Enfin, la perte d’ambition observée dans les résolutions et décisions adoptées révèle une difficulté croissante des États à assumer des engagements collectifs à la hauteur de la triple crise planétaire. Les tactiques de retardement, d’édulcoration des textes ou de blocage systématique traduisent une forme de renoncement politique, où le consensus minimal l’emporte sur l’urgence scientifique.

Pris ensemble, ces éléments interrogent la capacité actuelle du multilatéralisme environnemental à remplir sa mission première : protéger les biens communs mondiaux sur la base de connaissances solides, de la coopération et de l’équité.

Ce que cela signifie concrètement pour l’action environnementale mondiale
Concrètement, cette crise a des conséquences directes et mesurables. Elle signifie d’abord que des décisions clés sont retardées ou affaiblies, alors même que les fenêtres d’action se referment. Dans le cas des grands fonds marins, par exemple, le blocage d’une résolution dédiée à la connaissance scientifique retarde la compréhension d’écosystèmes encore largement inconnus, au moment même où les pressions industrielles s’intensifient.

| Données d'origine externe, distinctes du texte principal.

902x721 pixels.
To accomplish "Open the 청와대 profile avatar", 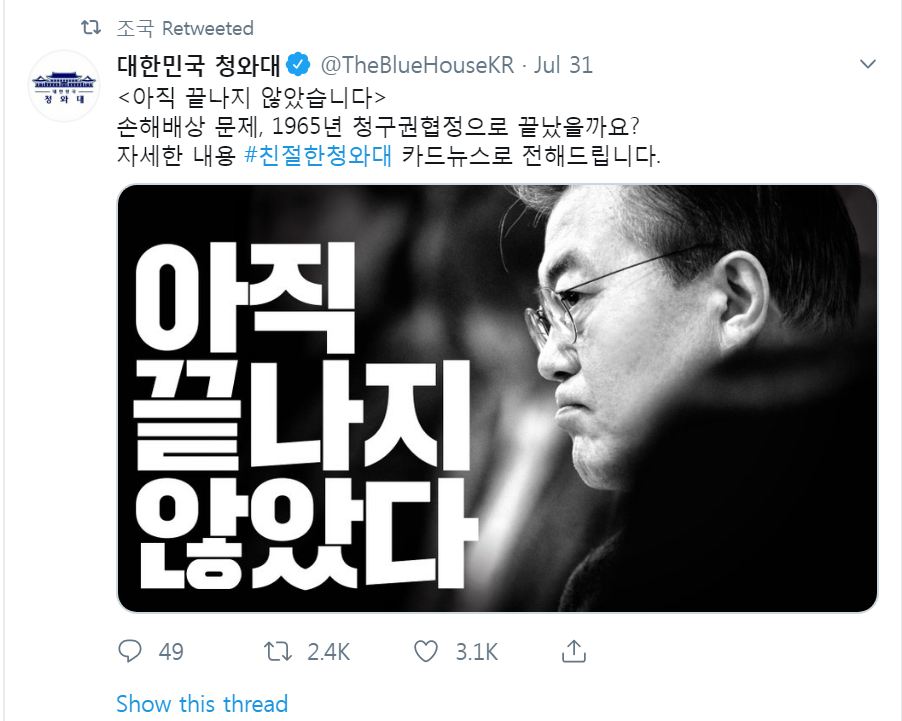I will tap(64, 86).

Elle signifie ensuite que les politiques environnementales risquent d’être moins efficaces, car déconnectées des meilleures données scientifiques disponibles. Sans science indépendante au cœur des décisions, les mesures adoptées deviennent plus vulnérables aux intérêts à court terme et moins aptes à prévenir des dommages irréversibles.

Cela signifie également une perte de confiance. Pour les citoyens, les scientifiques et les acteurs de terrain, voir les processus multilatéraux se fermer et s’éloigner de la transparence alimente le scepticisme à l’égard des institutions internationales. Or, sans confiance, la mise en œuvre des décisions – déjà fragile – devient encore plus difficile.

Enfin, cette situation renforce les inégalités de pouvoir. Les pays et les acteurs disposant de ressources politiques et économiques importantes conservent leur capacité d’influence, tandis que les petits États, les communautés vulnérables et les générations futures voient leurs intérêts relégués au second plan.

Une alerte, mais aussi un point de bascule
L’UNEA-7 envoie donc un message clair : le multilatéralisme environnemental est à un point de bascule. Soit les États membres choisissent de réaffirmer le rôle central de la science, de la participation et de la coopération, soit l’Assemblée des Nations Unies pour l’environnement risque de perdre progressivement sa crédibilité et son efficacité.
Les prises de position courageuses observées à Nairobi montrent cependant qu’une autre trajectoire reste possible. À condition que les signaux d’alerte envoyés lors de cette septième session soient pris au sérieux — non comme une critique, mais comme une opportunité de réforme et de renforcement de la gouvernance environnementale mondiale.